Stored records
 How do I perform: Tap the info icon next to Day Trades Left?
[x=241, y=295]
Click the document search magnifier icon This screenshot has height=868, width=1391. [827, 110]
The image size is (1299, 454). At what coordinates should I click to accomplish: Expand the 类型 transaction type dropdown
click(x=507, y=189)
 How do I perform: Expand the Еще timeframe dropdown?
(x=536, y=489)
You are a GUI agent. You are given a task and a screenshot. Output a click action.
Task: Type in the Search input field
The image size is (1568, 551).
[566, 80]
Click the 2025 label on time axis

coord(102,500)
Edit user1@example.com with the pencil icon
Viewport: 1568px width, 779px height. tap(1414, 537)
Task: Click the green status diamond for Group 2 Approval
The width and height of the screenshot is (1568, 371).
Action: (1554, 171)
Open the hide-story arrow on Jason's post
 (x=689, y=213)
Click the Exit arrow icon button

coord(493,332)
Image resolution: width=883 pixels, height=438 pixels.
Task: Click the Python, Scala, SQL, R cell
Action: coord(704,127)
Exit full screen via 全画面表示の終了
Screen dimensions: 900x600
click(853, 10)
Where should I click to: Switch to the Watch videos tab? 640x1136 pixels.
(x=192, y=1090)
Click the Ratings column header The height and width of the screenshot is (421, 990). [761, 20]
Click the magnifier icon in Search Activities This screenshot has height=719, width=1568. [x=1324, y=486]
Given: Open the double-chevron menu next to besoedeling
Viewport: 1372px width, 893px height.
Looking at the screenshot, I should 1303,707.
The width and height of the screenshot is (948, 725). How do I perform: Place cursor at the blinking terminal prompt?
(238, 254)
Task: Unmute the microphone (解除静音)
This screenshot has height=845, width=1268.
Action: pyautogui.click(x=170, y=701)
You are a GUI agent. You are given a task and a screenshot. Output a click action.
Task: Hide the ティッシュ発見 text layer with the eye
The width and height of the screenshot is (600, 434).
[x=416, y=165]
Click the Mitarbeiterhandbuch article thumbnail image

#### What to do
Give back the data above word for word.

#### Result for this exercise
 How do I perform: Tap the info icon next to Day Trades Left?
[x=241, y=295]
Click the document search magnifier icon This screenshot has height=868, width=1391. [827, 110]
The image size is (1299, 454). At what coordinates should I click to accomplish: Expand the 类型 transaction type dropdown
click(x=507, y=189)
 How do I perform: Expand the Еще timeframe dropdown?
(x=536, y=489)
You are a GUI agent. You are given a task and a screenshot. Output a click action.
Task: Type in the Search input field
The image size is (1568, 551).
[566, 80]
Click the 2025 label on time axis

coord(102,500)
Edit user1@example.com with the pencil icon
Viewport: 1568px width, 779px height. tap(1414, 537)
Task: Click the green status diamond for Group 2 Approval
The width and height of the screenshot is (1568, 371).
Action: (1554, 171)
Open the hide-story arrow on Jason's post
 (x=689, y=213)
Click the Exit arrow icon button

coord(493,332)
Image resolution: width=883 pixels, height=438 pixels.
Task: Click the Python, Scala, SQL, R cell
Action: coord(704,127)
Exit full screen via 全画面表示の終了
Screen dimensions: 900x600
click(853, 10)
Where should I click to: Switch to the Watch videos tab? 640x1136 pixels.
(x=192, y=1090)
Click the Ratings column header The height and width of the screenshot is (421, 990). [761, 20]
Click the magnifier icon in Search Activities This screenshot has height=719, width=1568. [x=1324, y=486]
Given: Open the double-chevron menu next to besoedeling
Viewport: 1372px width, 893px height.
Looking at the screenshot, I should 1303,707.
The width and height of the screenshot is (948, 725). How do I perform: Place cursor at the blinking terminal prompt?
(238, 254)
Task: Unmute the microphone (解除静音)
This screenshot has height=845, width=1268.
Action: pyautogui.click(x=170, y=701)
You are a GUI agent. You are given a task and a screenshot. Output a click action.
Task: Hide the ティッシュ発見 text layer with the eye
The width and height of the screenshot is (600, 434).
[x=416, y=165]
Click the Mitarbeiterhandbuch article thumbnail image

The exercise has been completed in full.